Rosemary Okello-Orlale is a well-recognized communication, media and gender expert, writer, editor, quantitative Data analyst who finds interest in public policy, education, making data work for public good arts, culture and creating African narrative. She has experience in academic, philanthropy, technical skills, data journalism, media, governance, civic community, management and leadership skills as well as diplomacy, advocacy, fundraising, training, communication strategy, mentorship and coaching expertise.

She has a track record of working with donor communities, multilateral organizations, media organizations, government, academia, professional bodies, development agencies, private sector, consultancy agencies, civil society, non-governmental and faith-based organizations, in a global and changing world.

Currently she is the Director of Africa Media Hub at Strathmore University Business School whose mission is to enhance access to quality, relevant, accessible, timely data, business and financial information which involves not only building skills but enhancing partnership with governments and decision-makers.
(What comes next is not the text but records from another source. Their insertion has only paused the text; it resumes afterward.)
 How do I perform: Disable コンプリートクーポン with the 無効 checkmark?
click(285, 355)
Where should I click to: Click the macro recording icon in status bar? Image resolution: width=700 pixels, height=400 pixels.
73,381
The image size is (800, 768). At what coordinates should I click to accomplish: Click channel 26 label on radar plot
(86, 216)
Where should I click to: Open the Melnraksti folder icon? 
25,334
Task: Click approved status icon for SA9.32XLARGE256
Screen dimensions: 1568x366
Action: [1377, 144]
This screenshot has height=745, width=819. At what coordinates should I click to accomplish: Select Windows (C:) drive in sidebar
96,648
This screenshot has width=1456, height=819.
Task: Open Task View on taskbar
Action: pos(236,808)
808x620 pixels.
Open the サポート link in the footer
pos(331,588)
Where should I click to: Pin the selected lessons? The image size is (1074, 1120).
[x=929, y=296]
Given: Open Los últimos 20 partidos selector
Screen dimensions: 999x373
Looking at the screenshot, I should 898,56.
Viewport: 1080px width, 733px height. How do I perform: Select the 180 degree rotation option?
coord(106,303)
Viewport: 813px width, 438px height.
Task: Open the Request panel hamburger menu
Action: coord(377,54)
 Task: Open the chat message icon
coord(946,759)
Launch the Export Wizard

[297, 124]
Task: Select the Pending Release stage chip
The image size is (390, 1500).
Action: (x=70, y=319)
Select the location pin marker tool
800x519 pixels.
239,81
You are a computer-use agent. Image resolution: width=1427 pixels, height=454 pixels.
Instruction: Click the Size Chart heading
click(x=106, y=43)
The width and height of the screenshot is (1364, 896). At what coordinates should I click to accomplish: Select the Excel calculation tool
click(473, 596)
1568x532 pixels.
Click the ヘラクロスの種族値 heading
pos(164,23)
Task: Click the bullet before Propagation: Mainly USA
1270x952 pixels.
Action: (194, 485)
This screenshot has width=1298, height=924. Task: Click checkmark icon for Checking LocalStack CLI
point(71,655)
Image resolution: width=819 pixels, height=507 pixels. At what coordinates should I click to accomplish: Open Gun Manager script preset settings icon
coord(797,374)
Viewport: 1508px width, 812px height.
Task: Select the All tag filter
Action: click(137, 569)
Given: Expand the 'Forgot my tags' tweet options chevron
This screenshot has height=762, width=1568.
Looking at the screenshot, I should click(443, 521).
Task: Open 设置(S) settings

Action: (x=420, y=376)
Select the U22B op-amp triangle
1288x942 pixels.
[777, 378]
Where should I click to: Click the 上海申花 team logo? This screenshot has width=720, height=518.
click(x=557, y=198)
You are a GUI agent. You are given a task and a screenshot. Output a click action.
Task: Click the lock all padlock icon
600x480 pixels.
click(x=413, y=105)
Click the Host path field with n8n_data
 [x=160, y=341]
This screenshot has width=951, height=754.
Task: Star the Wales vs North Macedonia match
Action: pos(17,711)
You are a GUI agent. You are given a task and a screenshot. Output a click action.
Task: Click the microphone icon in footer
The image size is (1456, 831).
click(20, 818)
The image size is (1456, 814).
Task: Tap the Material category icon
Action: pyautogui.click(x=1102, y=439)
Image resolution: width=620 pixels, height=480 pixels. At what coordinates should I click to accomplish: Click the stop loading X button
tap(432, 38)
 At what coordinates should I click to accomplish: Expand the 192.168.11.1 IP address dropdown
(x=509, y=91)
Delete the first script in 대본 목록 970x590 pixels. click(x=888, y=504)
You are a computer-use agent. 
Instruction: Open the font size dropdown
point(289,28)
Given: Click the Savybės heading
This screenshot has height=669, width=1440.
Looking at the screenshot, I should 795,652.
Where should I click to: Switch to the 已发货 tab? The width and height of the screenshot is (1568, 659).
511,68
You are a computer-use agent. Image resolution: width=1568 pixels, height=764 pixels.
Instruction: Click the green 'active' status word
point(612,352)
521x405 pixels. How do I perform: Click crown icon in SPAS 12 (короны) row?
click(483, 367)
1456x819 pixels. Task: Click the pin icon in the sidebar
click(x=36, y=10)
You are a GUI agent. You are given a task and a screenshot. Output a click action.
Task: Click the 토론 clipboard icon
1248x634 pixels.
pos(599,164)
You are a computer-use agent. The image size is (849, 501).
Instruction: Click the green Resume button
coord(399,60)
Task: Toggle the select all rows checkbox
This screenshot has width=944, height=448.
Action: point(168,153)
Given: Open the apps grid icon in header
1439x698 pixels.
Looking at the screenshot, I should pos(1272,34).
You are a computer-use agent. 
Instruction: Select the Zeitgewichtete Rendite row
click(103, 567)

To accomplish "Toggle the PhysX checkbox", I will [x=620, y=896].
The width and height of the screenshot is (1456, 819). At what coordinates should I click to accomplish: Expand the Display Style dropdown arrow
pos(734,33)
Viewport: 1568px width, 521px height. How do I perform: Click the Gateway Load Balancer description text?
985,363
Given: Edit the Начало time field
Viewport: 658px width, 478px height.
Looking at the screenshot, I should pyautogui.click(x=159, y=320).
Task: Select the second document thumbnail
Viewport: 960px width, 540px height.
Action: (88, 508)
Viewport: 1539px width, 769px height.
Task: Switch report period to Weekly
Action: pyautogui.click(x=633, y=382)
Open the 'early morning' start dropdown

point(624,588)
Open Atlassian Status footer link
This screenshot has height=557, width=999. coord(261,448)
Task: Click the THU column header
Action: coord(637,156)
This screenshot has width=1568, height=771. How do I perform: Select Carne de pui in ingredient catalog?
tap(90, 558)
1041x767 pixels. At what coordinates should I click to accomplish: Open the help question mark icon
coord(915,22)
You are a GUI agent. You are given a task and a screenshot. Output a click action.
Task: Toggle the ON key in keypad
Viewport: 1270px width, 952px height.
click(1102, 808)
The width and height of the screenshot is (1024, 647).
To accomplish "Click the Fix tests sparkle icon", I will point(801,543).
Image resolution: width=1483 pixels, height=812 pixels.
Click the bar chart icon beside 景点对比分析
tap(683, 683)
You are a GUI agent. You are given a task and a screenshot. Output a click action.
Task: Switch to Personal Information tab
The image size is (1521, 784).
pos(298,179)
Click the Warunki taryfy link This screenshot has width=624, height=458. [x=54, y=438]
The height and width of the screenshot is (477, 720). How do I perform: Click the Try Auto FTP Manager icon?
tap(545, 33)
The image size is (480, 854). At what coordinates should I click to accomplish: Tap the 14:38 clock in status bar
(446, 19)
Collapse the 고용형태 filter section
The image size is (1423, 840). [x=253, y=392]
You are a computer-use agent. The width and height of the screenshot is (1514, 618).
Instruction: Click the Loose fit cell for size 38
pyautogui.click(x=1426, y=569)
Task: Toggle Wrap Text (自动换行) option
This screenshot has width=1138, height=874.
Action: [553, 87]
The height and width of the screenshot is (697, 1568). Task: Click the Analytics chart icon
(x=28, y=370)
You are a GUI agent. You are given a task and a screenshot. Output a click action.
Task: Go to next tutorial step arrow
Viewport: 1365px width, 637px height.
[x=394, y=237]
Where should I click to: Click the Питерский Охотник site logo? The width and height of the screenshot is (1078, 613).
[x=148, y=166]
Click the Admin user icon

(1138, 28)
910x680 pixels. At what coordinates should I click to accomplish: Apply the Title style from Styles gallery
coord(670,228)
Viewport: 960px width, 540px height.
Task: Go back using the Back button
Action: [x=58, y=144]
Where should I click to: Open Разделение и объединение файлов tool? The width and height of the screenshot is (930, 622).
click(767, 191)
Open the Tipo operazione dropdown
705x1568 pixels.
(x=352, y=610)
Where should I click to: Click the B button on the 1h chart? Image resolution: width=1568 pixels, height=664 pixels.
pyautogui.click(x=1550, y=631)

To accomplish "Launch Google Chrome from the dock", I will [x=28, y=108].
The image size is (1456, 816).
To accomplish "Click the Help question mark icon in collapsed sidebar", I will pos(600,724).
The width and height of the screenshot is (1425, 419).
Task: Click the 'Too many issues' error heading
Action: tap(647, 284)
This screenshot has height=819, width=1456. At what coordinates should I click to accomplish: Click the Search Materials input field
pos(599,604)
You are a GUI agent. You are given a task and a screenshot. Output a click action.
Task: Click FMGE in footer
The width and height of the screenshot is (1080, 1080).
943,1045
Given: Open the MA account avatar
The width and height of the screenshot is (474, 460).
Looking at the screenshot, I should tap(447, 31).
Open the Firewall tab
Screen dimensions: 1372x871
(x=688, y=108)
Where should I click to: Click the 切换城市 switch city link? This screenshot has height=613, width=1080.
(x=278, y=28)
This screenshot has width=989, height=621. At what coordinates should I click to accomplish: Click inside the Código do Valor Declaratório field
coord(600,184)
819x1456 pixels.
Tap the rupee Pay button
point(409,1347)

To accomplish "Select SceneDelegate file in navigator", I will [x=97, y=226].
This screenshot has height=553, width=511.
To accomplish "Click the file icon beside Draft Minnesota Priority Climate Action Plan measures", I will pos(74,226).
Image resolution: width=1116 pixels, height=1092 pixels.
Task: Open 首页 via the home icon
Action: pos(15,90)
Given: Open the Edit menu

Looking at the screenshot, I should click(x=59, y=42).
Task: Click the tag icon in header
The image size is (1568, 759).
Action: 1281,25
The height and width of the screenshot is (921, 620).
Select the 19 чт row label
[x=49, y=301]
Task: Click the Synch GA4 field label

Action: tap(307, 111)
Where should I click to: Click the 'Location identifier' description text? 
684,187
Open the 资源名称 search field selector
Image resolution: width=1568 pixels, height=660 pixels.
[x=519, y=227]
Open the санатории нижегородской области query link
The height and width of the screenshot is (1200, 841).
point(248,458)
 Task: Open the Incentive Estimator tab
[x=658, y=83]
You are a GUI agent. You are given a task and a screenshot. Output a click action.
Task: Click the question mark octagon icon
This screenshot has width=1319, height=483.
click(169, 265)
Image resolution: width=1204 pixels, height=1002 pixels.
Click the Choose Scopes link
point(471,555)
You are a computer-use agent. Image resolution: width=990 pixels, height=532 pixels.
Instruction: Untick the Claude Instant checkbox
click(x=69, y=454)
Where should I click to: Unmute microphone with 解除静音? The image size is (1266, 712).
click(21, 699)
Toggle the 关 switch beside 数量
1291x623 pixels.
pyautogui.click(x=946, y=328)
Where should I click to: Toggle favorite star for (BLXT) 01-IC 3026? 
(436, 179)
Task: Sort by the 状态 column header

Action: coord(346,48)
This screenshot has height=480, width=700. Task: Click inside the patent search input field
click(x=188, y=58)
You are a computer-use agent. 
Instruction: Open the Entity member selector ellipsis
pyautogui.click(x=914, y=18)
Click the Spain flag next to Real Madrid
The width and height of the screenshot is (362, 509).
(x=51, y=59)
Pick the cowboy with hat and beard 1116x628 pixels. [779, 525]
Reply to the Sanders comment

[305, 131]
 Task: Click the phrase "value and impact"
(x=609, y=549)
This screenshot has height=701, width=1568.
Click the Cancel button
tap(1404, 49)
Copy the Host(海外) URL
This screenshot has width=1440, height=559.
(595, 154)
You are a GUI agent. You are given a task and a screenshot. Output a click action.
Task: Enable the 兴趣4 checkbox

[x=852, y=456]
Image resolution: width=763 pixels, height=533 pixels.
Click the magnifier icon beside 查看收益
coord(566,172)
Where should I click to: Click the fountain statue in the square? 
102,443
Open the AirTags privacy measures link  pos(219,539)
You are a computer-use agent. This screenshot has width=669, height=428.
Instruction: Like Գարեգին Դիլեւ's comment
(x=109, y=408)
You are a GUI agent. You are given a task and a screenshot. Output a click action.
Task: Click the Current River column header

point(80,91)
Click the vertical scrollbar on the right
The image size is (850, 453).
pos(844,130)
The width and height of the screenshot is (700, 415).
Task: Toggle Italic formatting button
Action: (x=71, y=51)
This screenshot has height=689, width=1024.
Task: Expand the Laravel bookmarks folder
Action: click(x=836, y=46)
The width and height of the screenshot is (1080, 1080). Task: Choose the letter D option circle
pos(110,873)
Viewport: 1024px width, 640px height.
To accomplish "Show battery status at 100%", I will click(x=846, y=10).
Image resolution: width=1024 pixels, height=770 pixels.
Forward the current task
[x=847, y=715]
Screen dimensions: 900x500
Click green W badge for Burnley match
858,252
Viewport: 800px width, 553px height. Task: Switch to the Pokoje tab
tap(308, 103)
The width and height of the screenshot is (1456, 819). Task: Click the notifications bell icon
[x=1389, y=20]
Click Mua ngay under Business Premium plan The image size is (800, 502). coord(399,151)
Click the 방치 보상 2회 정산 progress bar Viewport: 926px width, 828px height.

She also heads the newly launched Strathmore Data Analytics Centre (SADAC) focused on driving Data analytics education, productivity, applied research, and product commercialization on data driven practices for African businesses. Previously she was a Program Officer on Civic Engagement and Government; Creativity and Free Expression and Advancing Public Service Media Initiative at the Ford Foundation Eastern African office.

She has supported efforts to promote the public media sphere as a platform to give voice and visibility to marginalized people, as well as to add diverse perspectives to everyday struggles for social change while simultaneously transforming alternative media into a critical and cohesive voice of civil society. And she also a Founder and Executive Director of African Woman and Child Feature Service- a Media NGO.